Reproduce, character for character, the lines of the records below, starting at the line containing "115) in the screenshot?" and ending at the line containing "What do you see at coordinates (393, 59)", both included.

+++

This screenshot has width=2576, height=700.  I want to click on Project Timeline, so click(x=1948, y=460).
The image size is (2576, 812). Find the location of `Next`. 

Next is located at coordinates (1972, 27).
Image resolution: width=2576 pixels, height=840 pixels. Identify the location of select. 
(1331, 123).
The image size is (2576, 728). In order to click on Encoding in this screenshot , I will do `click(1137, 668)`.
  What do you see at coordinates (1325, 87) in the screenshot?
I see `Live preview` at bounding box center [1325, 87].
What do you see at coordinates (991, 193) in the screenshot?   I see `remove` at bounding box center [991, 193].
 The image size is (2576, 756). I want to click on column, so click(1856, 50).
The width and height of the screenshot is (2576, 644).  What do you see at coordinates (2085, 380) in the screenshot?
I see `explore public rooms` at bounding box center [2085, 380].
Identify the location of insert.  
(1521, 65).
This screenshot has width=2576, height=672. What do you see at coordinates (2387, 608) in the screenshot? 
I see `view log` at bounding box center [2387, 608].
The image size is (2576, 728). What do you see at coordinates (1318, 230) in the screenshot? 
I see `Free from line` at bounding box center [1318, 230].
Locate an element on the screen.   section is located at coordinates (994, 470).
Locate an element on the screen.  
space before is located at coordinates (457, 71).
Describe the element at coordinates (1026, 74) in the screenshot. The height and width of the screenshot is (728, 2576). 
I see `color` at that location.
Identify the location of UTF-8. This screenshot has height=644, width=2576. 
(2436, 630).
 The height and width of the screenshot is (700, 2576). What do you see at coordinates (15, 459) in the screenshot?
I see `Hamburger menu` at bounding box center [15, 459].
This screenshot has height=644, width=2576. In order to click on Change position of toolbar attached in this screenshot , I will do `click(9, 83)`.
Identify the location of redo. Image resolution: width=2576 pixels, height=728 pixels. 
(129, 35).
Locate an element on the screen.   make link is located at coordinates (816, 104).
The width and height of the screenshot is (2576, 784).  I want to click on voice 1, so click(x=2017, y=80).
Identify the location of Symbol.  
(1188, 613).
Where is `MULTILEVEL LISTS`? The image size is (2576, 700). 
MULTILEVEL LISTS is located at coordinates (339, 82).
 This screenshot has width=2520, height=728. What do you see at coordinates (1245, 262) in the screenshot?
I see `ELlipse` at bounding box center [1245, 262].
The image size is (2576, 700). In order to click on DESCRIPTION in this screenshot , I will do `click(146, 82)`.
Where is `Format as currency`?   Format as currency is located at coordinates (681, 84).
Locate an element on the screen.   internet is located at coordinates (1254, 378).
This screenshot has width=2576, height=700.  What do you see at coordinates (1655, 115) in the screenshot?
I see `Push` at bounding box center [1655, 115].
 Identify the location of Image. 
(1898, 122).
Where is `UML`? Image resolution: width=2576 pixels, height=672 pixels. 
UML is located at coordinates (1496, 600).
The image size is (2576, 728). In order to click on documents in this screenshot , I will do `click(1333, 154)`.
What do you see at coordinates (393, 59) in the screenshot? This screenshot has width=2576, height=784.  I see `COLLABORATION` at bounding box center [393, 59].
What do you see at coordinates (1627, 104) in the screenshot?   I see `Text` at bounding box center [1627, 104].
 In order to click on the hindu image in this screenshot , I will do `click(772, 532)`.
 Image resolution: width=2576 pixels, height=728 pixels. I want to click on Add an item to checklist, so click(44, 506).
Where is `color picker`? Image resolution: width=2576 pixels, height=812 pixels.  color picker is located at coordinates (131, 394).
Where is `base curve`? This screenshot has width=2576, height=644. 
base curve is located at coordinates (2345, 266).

+++

**FINAL RESULT**
This screenshot has width=2576, height=700.  What do you see at coordinates (1655, 115) in the screenshot?
I see `Push` at bounding box center [1655, 115].
 Identify the location of Image. 
(1898, 122).
Where is `UML`? Image resolution: width=2576 pixels, height=672 pixels. 
UML is located at coordinates (1496, 600).
The image size is (2576, 728). In order to click on documents in this screenshot , I will do `click(1333, 154)`.
What do you see at coordinates (393, 59) in the screenshot? This screenshot has width=2576, height=784.  I see `COLLABORATION` at bounding box center [393, 59].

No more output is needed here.